Ringfort (Cashel), Aughacasla, Co. Kerry
Co. Kerry |
Ringforts
There is nothing left to see at Aughacasla, and that absence is itself part of the story.
On the level coastal plain that borders the southern shore of Tralee Bay, roughly 250 metres from the water's edge, a small early medieval enclosure once sat in the open landscape. It is gone now, cleared away by the landowner sometime before the mid-1980s, and what remains is only a description of what was there.
The site appeared on the second edition of the Ordnance Survey map as a circular mound, which is how many such features were recorded before closer investigation revised their classification.
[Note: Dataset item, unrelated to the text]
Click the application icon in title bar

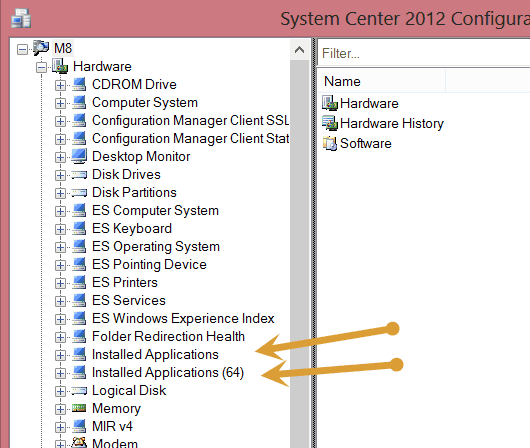pos(21,18)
The landowner, speaking to archaeologists working on the Dingle Peninsula survey published by J. Cuppage in 1986, described finding a circular band of loose stones enclosing what looked like the foundations of a square structure. The whole thing measured somewhere between ten and fifteen metres across. That description points to a cashel, a type of ringfort defined by a dry-stone enclosing wall rather than an earthen bank and ditch. Cashels are common along the western seaboard, where stone was more readily available than the deep soils needed for earthwork construction. The square internal structure, if that is what it was, would likely have served as a small dwelling or agricultural building, typical of the enclosed farmsteads that dotted the Irish countryside during the early medieval period, roughly the fifth to twelfth centuries.
What makes the Aughacasla site quietly arresting is not its scale or its survival, but the particular timing of its disappearance. It was documented just as it ceased to exist, caught in the gap between mapping and demolition, known now only through a brief account of loose stones and a vanished outline in the grass.